• ASSIGNED TASK: Once the line with "You are a GUI" has been located in the records below, set down that line and all subsequent lines exactly, omitting the pictures.

(Records from a data collection)
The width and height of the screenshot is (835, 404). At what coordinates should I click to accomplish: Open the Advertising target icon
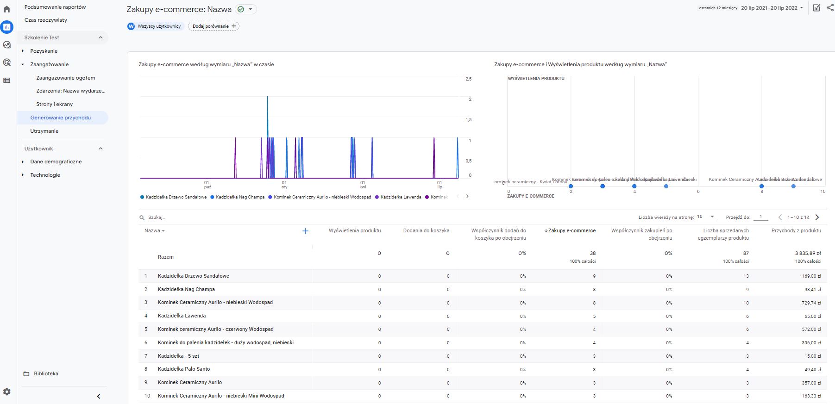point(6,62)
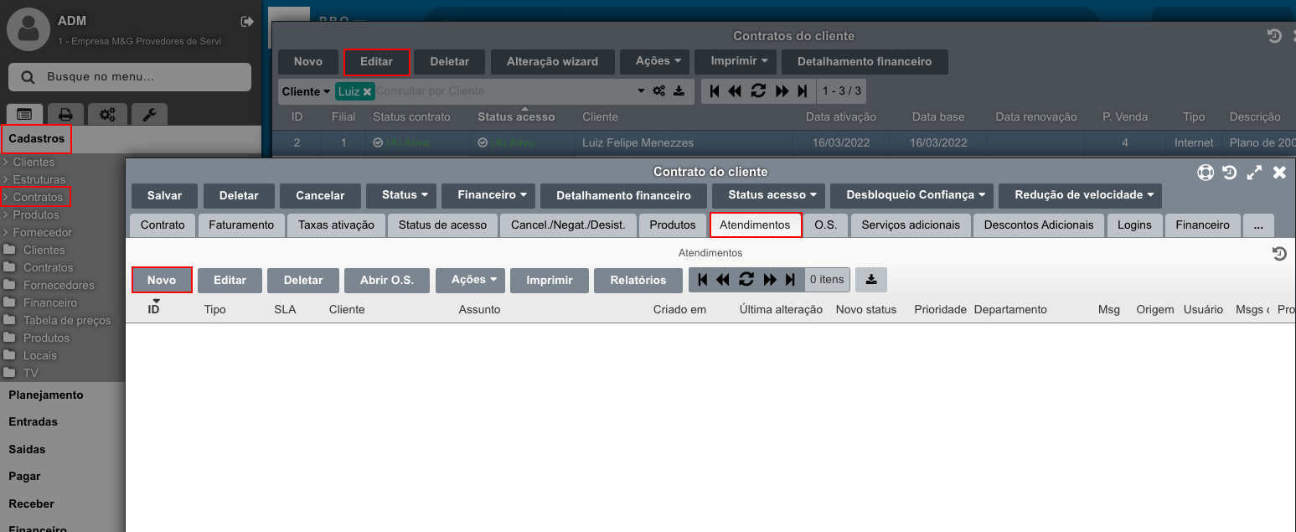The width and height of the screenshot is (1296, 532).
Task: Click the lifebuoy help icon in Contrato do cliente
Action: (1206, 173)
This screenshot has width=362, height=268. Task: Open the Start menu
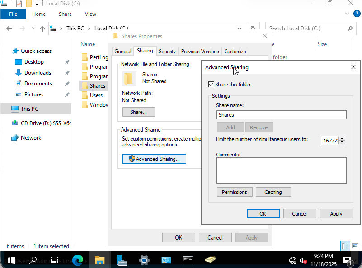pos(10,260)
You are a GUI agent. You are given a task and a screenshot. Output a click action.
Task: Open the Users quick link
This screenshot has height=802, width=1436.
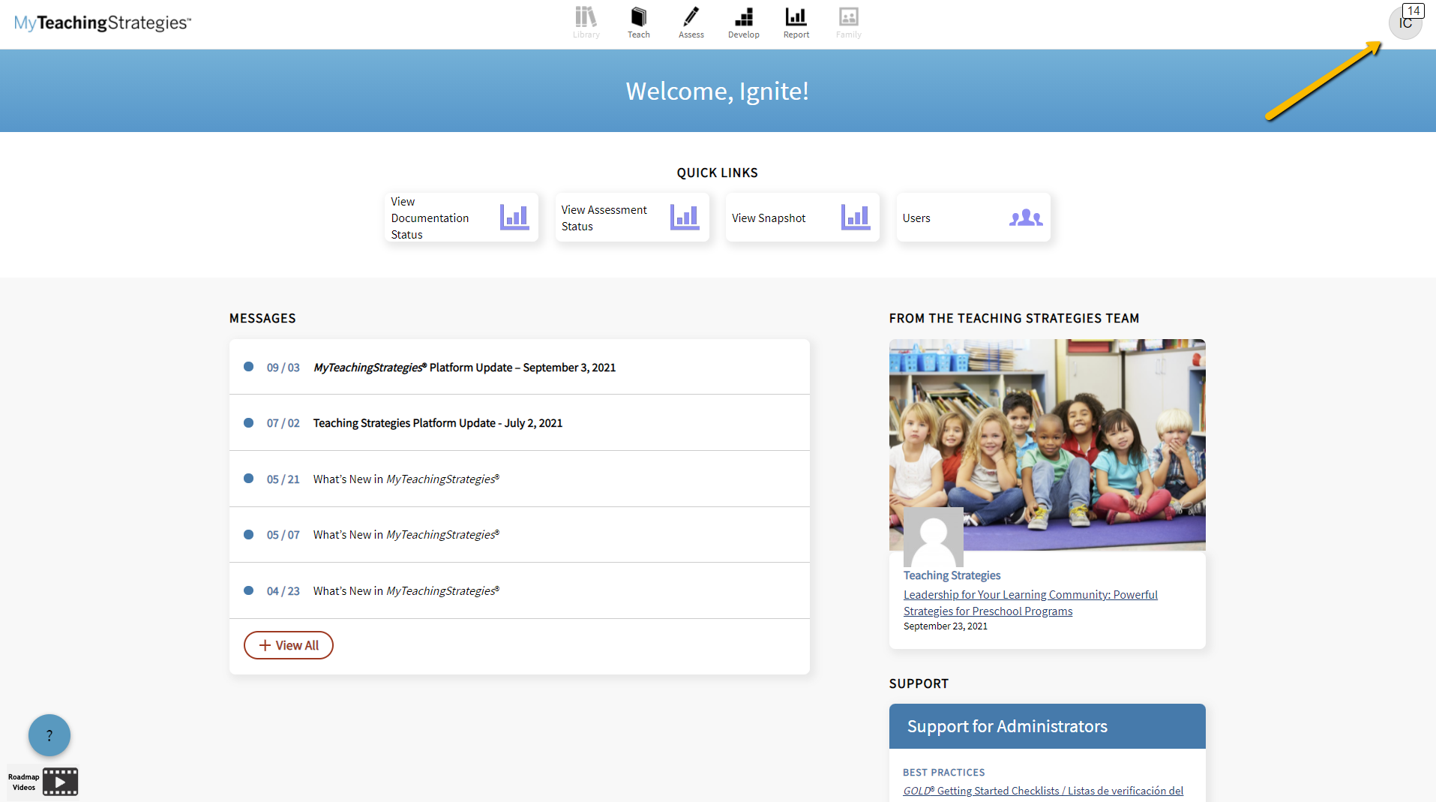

• EXPECTED ANSWER:
You are a GUI agent. You are given a task and a screenshot. Output a click action.
Task: Open the Users quick link
This screenshot has height=802, width=1436.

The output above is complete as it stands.